Vision-language models improve spatial reasoning by drawing boxes and lines on images during thinking.

A machine-rendered reading of the paper's core claim, the machinery that carries it, and where it could break.

Current methods for multimodal reasoning in vision-language models stay text-centric even when given images, which restricts their ability to manage precise geometry and track moving positions continuously. The paper presents a new paradigm called drawing to reason in space, where models perform simple drawing actions such as marking bounding boxes and sketching auxiliary lines directly on the visual input. These operations let the model express and examine spatial relations through visual manipulation rather than words alone. Training happens in three stages that begin with synthetic data to learn drawing basics, add reflective rejection sampling, and finish with reinforcement learning to maximize rewards on spatial tasks. A sympathetic reader would care because this internal visual approach could bypass the limits of external perception tools and raise performance on real-world spatial problems.

Core claim

The paper claims that equipping LVLMs with elementary drawing operations in visual space enables them to reason about spatial relationships through direct manipulation, and that a three-stage training framework of cold-start synthetic data, reflective rejection sampling, and reinforcement learning produces a model named VILASR that outperforms prior methods by an average of 18.4 percent on benchmarks covering maze navigation, static spatial reasoning, video-based reasoning, and multi-view reasoning.

What carries the argument

Drawing to reason in space, a paradigm that lets LVLMs execute basic drawing operations such as annotating bounding boxes and drawing auxiliary lines to express and analyze spatial relationships through direct visual manipulation.

If this is right

The approach enables precise geometric understanding and continuous spatial tracking directly in visual space.
It avoids the performance ceiling that comes from relying on specialized external perception tools.
VILASR achieves consistent gains on maze navigation, static spatial reasoning, video-based reasoning, and multi-view-based reasoning.
Overall accuracy rises by an average of 18.4 percent across the tested spatial reasoning benchmarks.

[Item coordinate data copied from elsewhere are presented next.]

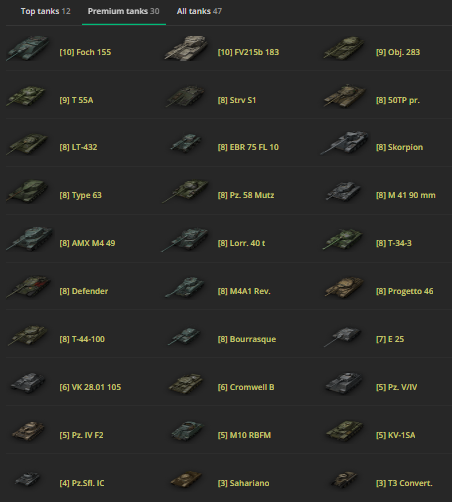Click the AMX M4 49 tank icon
The image size is (452, 502).
29,239
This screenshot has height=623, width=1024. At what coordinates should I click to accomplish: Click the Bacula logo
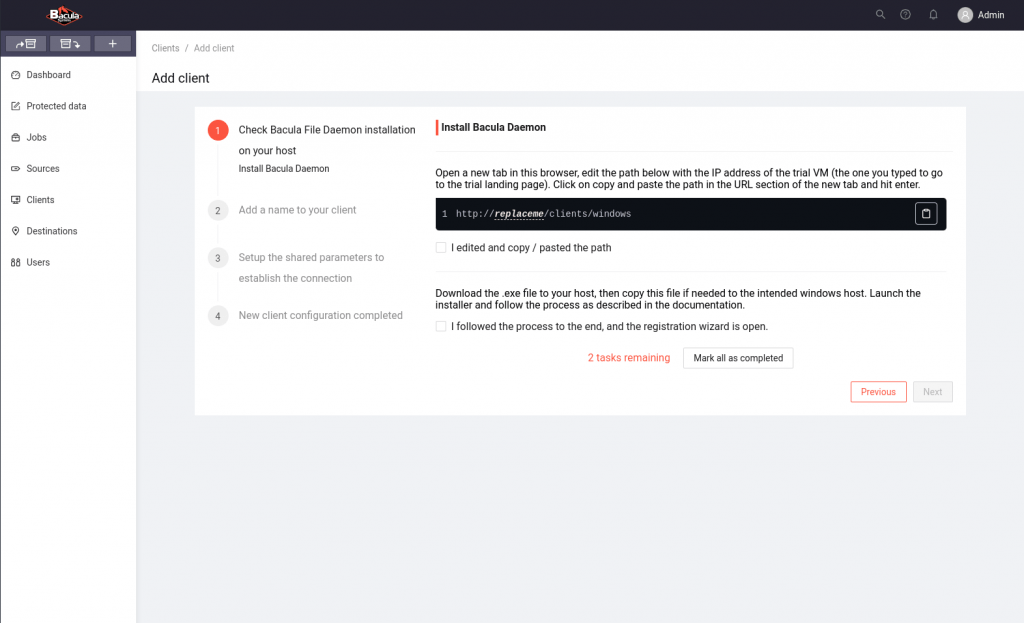pyautogui.click(x=64, y=15)
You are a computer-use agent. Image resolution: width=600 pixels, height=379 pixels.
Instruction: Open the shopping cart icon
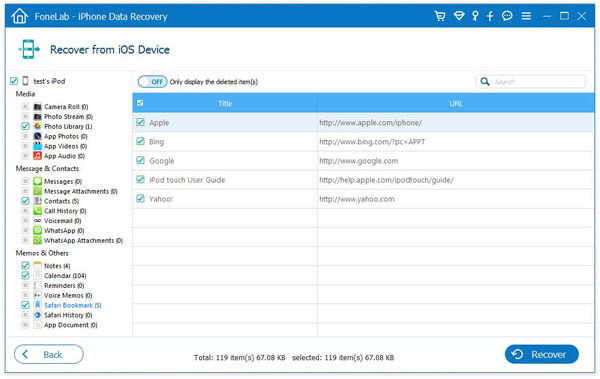pos(440,16)
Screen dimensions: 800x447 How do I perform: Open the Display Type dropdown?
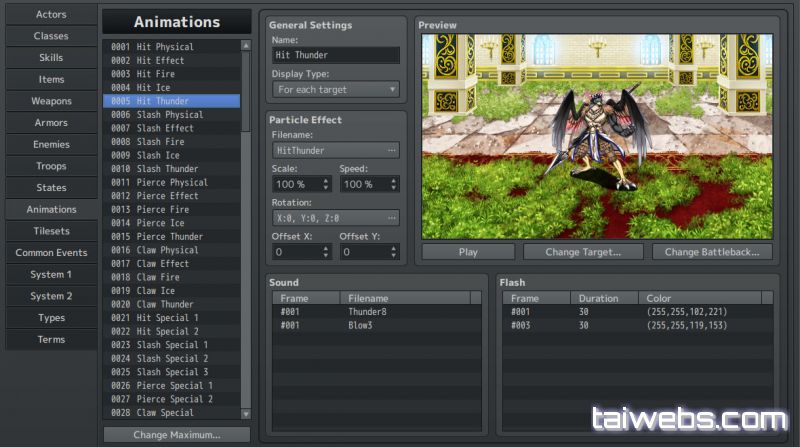pos(335,89)

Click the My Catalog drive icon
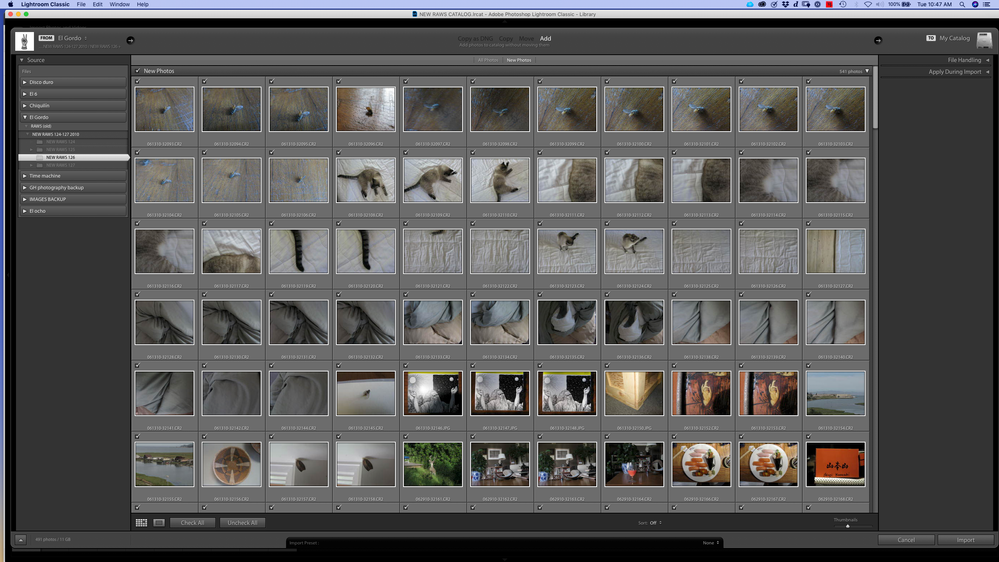tap(984, 41)
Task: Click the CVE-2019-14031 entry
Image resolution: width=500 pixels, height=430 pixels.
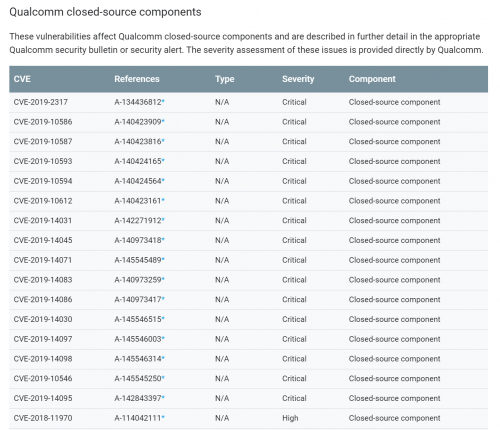Action: pyautogui.click(x=43, y=220)
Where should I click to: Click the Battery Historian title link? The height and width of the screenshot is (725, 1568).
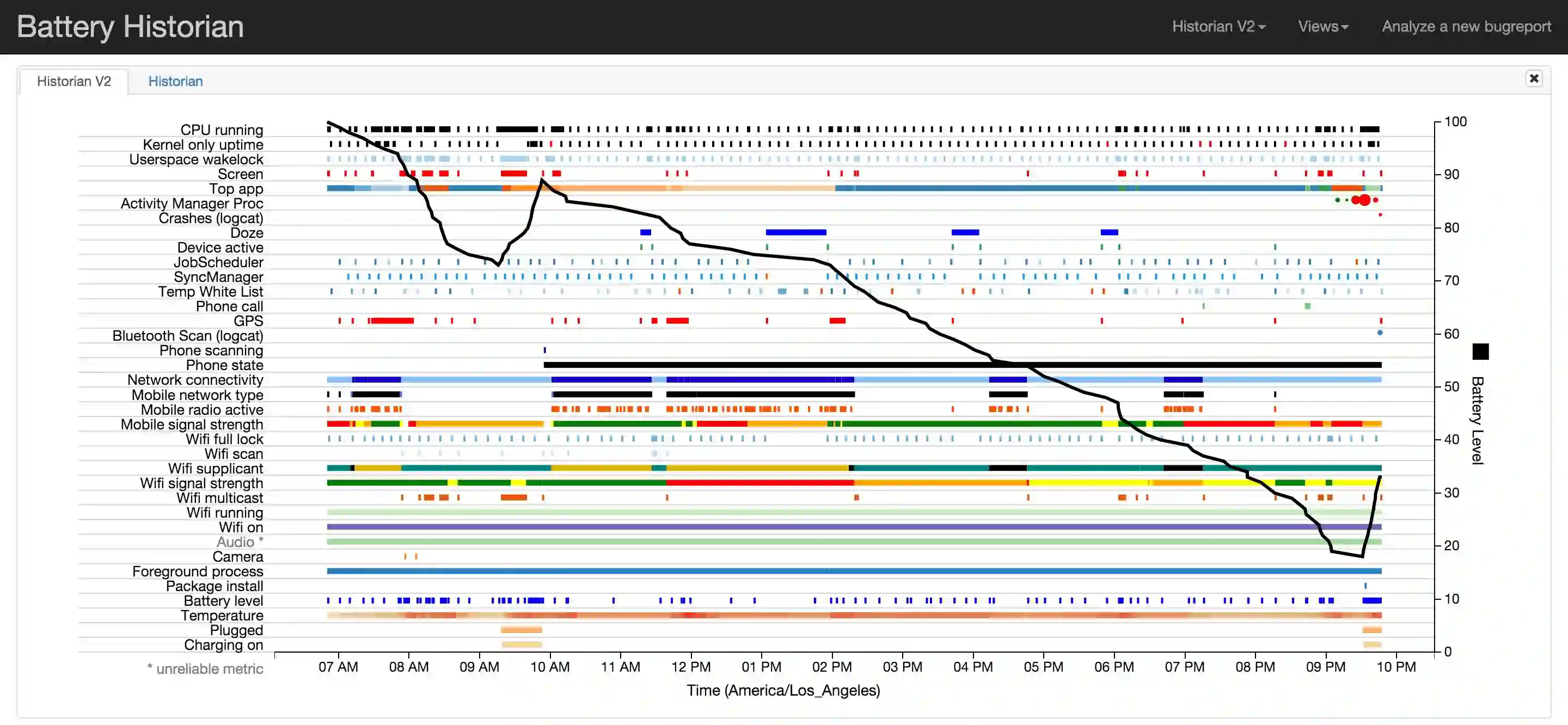tap(130, 27)
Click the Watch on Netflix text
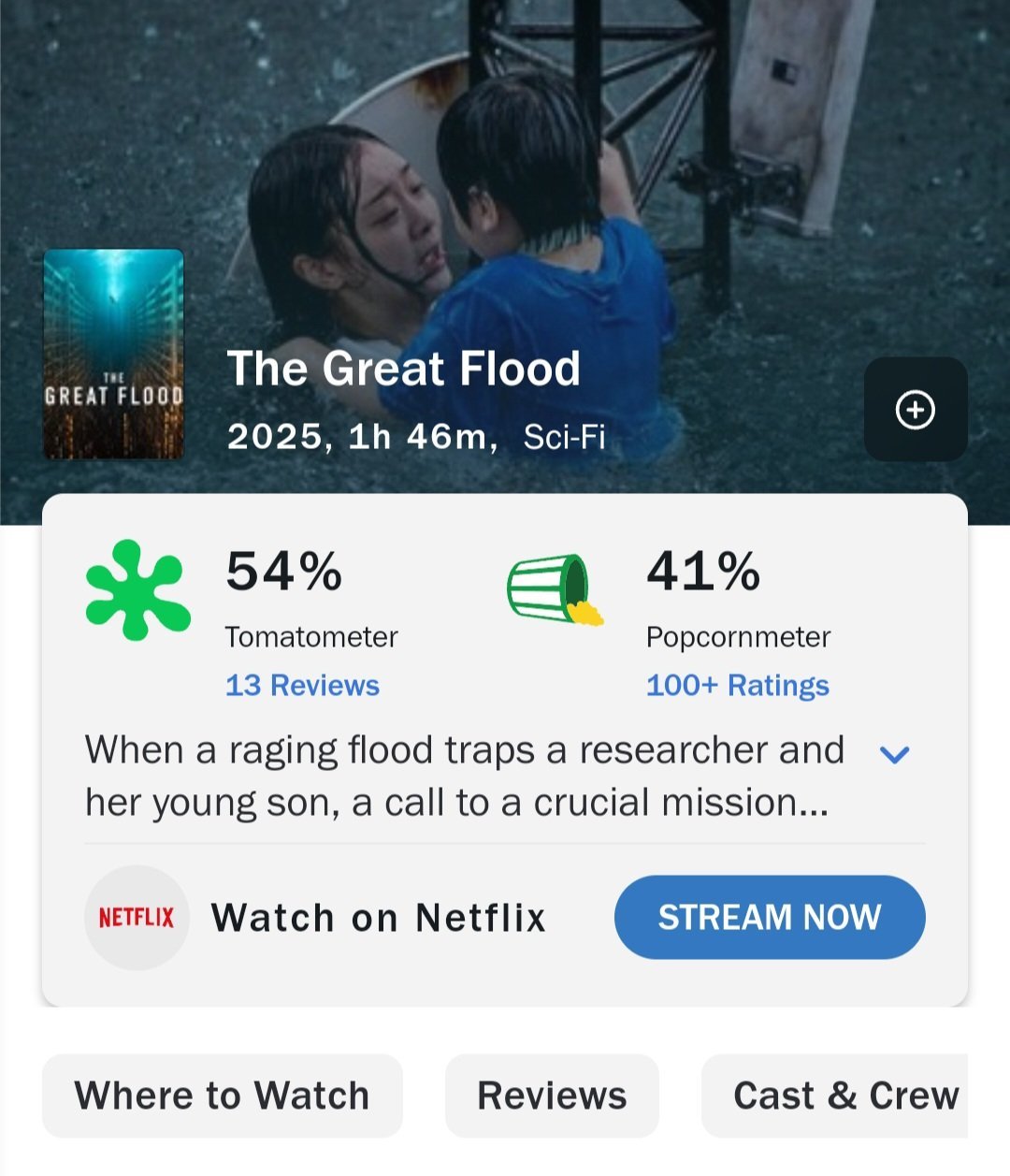The height and width of the screenshot is (1176, 1010). (x=379, y=918)
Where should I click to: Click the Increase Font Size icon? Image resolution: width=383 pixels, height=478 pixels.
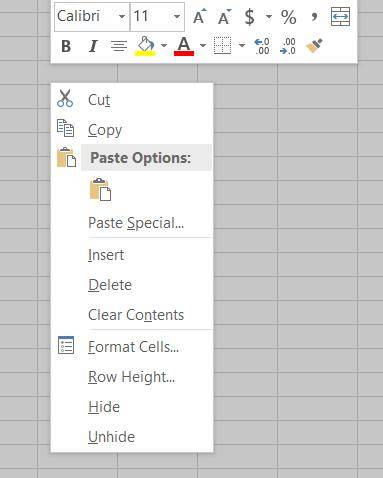pos(200,16)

Where Pith is reading between the lines

These are editorial extensions of the paper, not claims the author makes directly.

The same drawing-based loop might help models handle dynamic 3D scenes or robotic path planning where positions change over time.
Internal visual manipulation could lessen dependence on separate vision modules by building spatial awareness through training alone.
Extending the allowed drawing primitives might support more complex geometry such as perspective projections or 3D rotations.
Reinforcement on drawing actions could generalize to other tasks that benefit from intermediate visual annotations rather than pure language.

Load-bearing premise

Basic drawing operations like annotating bounding boxes and drawing auxiliary lines can be learned and used by LVLMs to achieve precise geometric understanding and continuous spatial tracking without specialized external perception tools.

What would settle it

Run VILASR on the same spatial benchmarks but with drawing operations disabled and compare accuracy to the full model; a large drop would support that the drawing mechanism drives the reported gains.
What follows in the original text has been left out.